Plugin Performance Profiling: Track Wall Time, Memory, and CPU Spikes to Auto-Identify Bottlenecks

Plugging a profiler into a plugin system is more involved than wrapping every call in time.perf_counter(). You need execution context isolation, async stack attribution, and memory snapshot timing — and each of those decisions cascades into the next. This post walks through building an instrumentation layer that collects wall time, CPU time, and memory deltas per plugin, then automatically flags statistical outliers without any manual threshold tuning.

If you're maintaining a plugin-based agent, a tool-calling loop, or any system where third-party callables get dispatched dynamically, this approach drops in with zero changes to plugin code itself.

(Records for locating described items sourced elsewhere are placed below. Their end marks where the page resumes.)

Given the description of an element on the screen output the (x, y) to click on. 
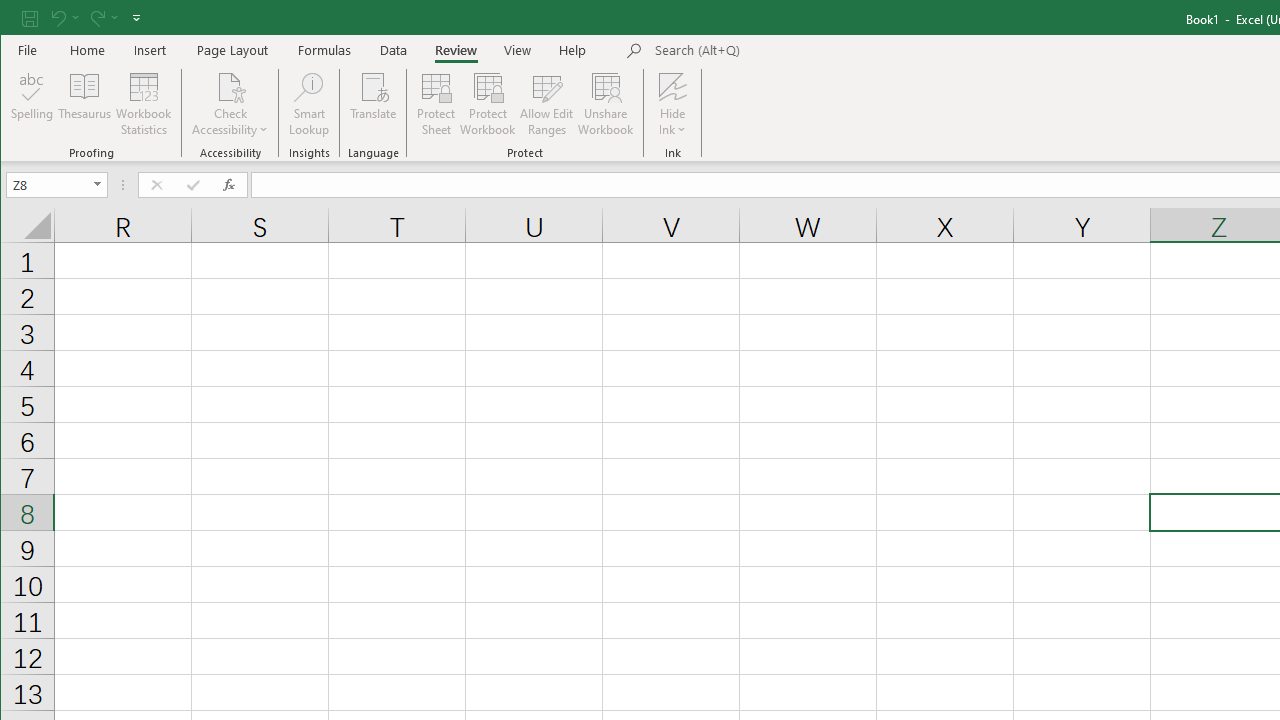
Allow Edit Ranges (547, 104)
Unshare Workbook (606, 104)
Workbook Statistics (143, 104)
Given the description of an element on the screen output the (x, y) to click on. 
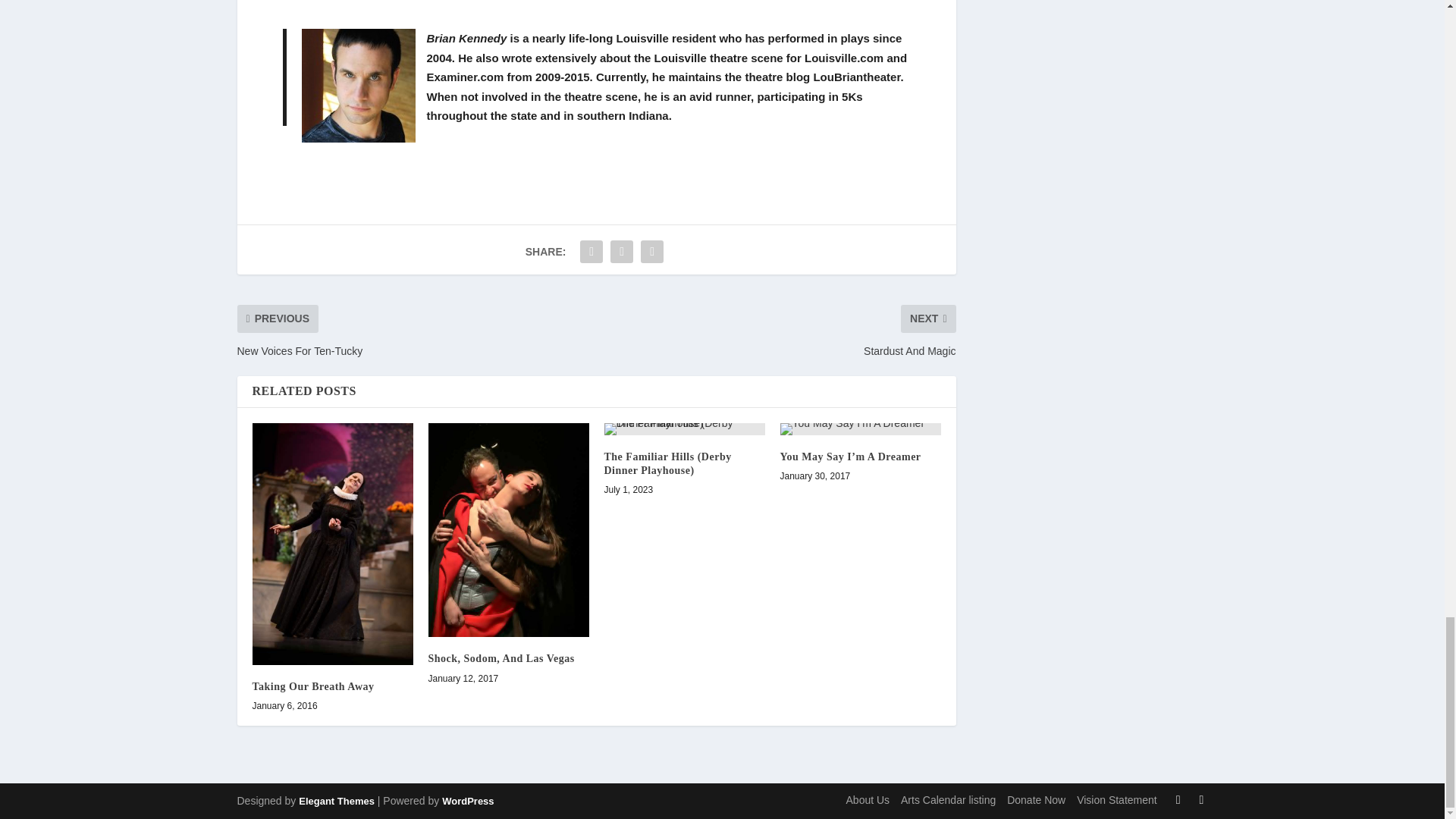
Share "Maggie The Cat" via Email (651, 251)
Share "Maggie The Cat" via Facebook (591, 251)
Premium WordPress Themes (336, 800)
Share "Maggie The Cat" via Twitter (622, 251)
Given the description of an element on the screen output the (x, y) to click on. 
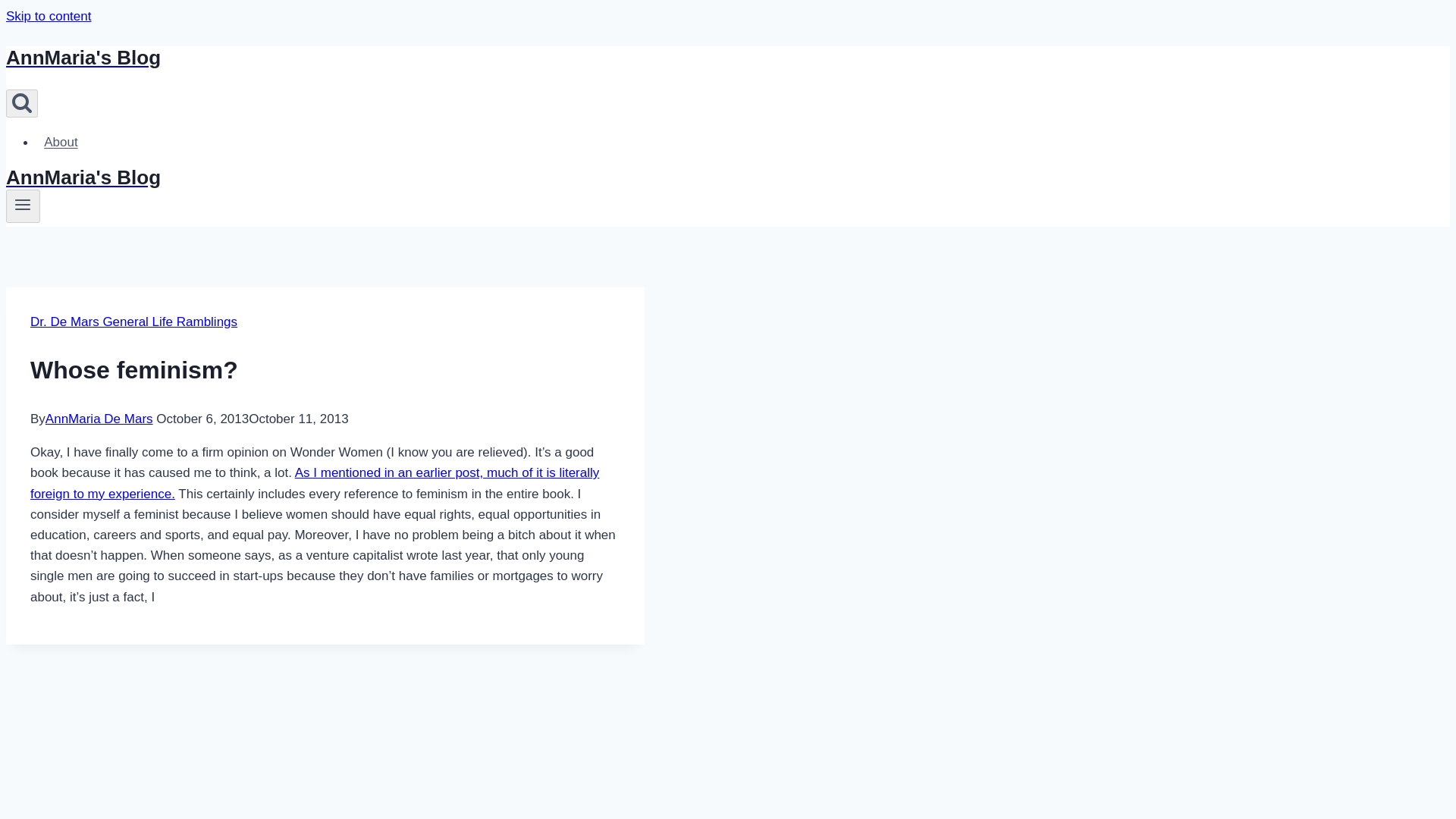
AnnMaria's Blog (494, 57)
AnnMaria De Mars (98, 418)
Skip to content (47, 16)
AnnMaria's Blog (494, 177)
Toggle Menu (22, 205)
Skip to content (47, 16)
Dr. De Mars General Life Ramblings (133, 321)
Search (21, 103)
Search (21, 102)
About (60, 142)
Toggle Menu (22, 204)
Given the description of an element on the screen output the (x, y) to click on. 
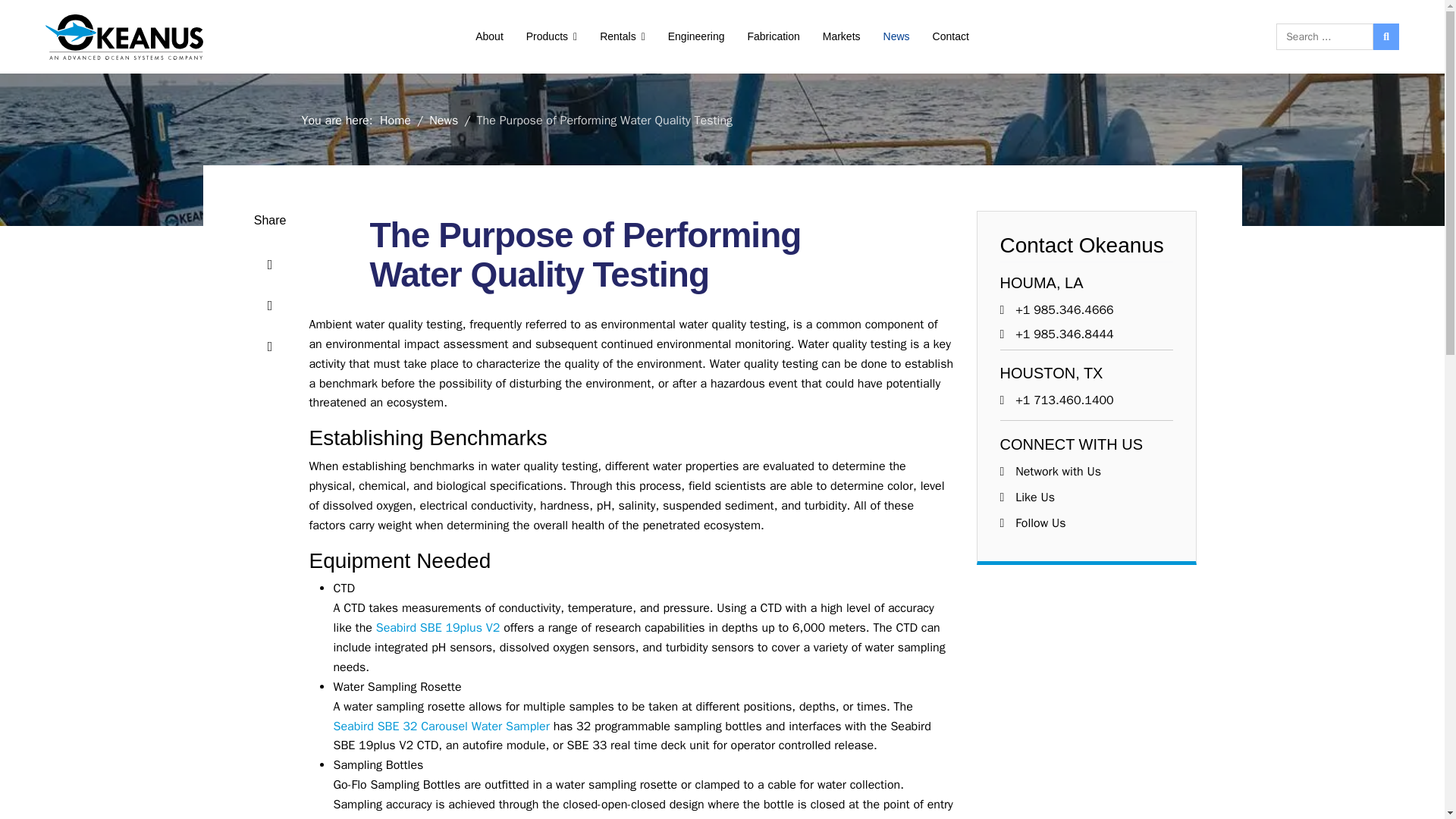
Seabird SBE 19plus V2 (437, 627)
Products (551, 36)
Home (395, 120)
Rentals (622, 36)
News (443, 120)
Fabrication (772, 36)
Engineering (696, 36)
Go (1386, 36)
Seabird SBE 32 Carousel Water Sampler (440, 726)
Fabrication (772, 36)
Given the description of an element on the screen output the (x, y) to click on. 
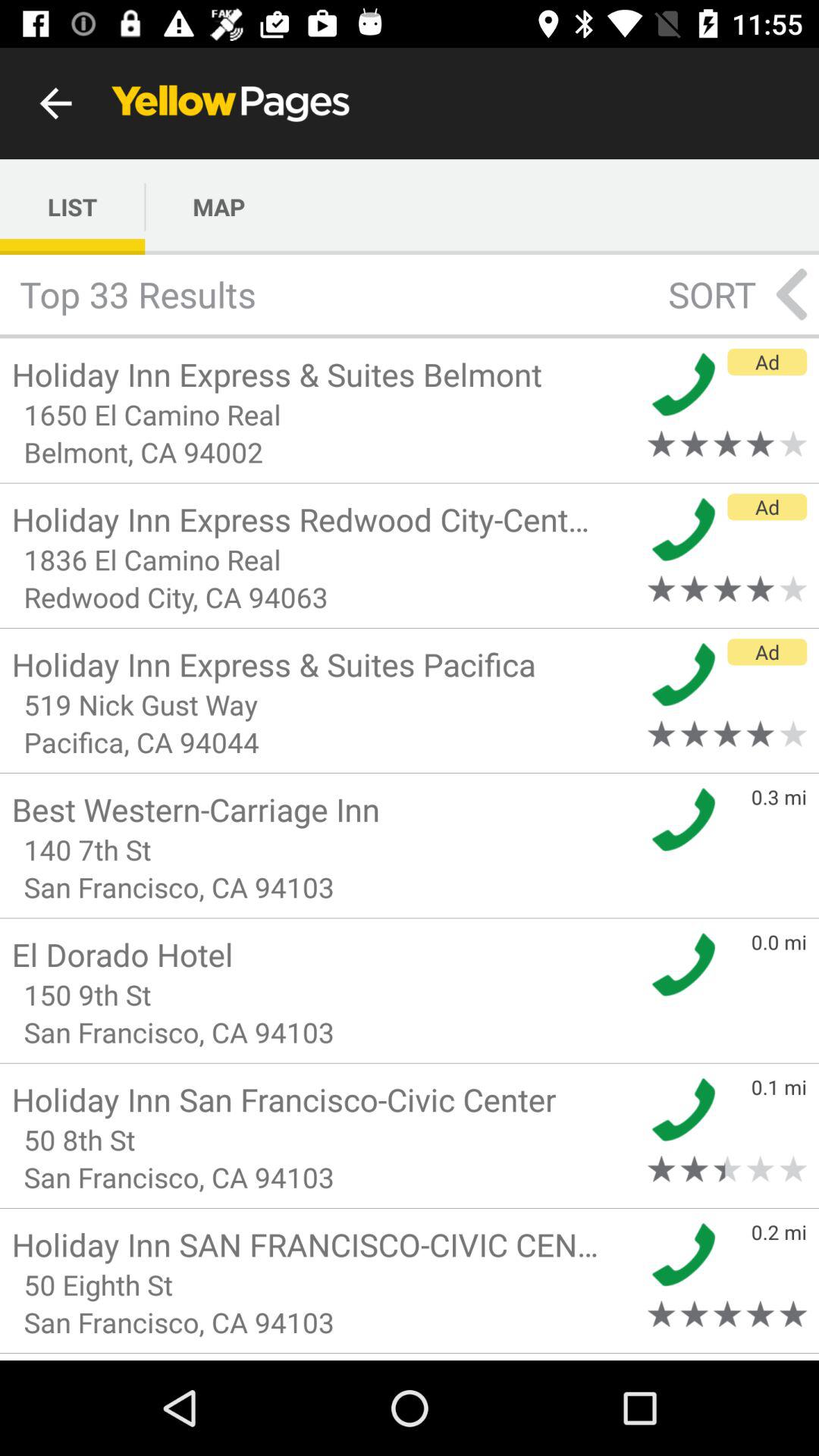
scroll to the 140 7th st item (324, 849)
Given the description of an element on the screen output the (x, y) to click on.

overall profiling pipeline


The Problem: Naive Timing Breaks in Async Systems

The first thing most developers reach for is a simple decorator:

import time

def timed(fn):
    async def wrapper(*args, **kwargs):
        start = time.perf_counter()
        result = await fn(*args, **kwargs)
        print(f"{fn.__name__}: {(time.perf_counter() - start) * 1000:.1f}ms")
        return result
    return wrapper

This works exactly once, on a toy example, in a single-plugin environment. In production you hit three walls immediately.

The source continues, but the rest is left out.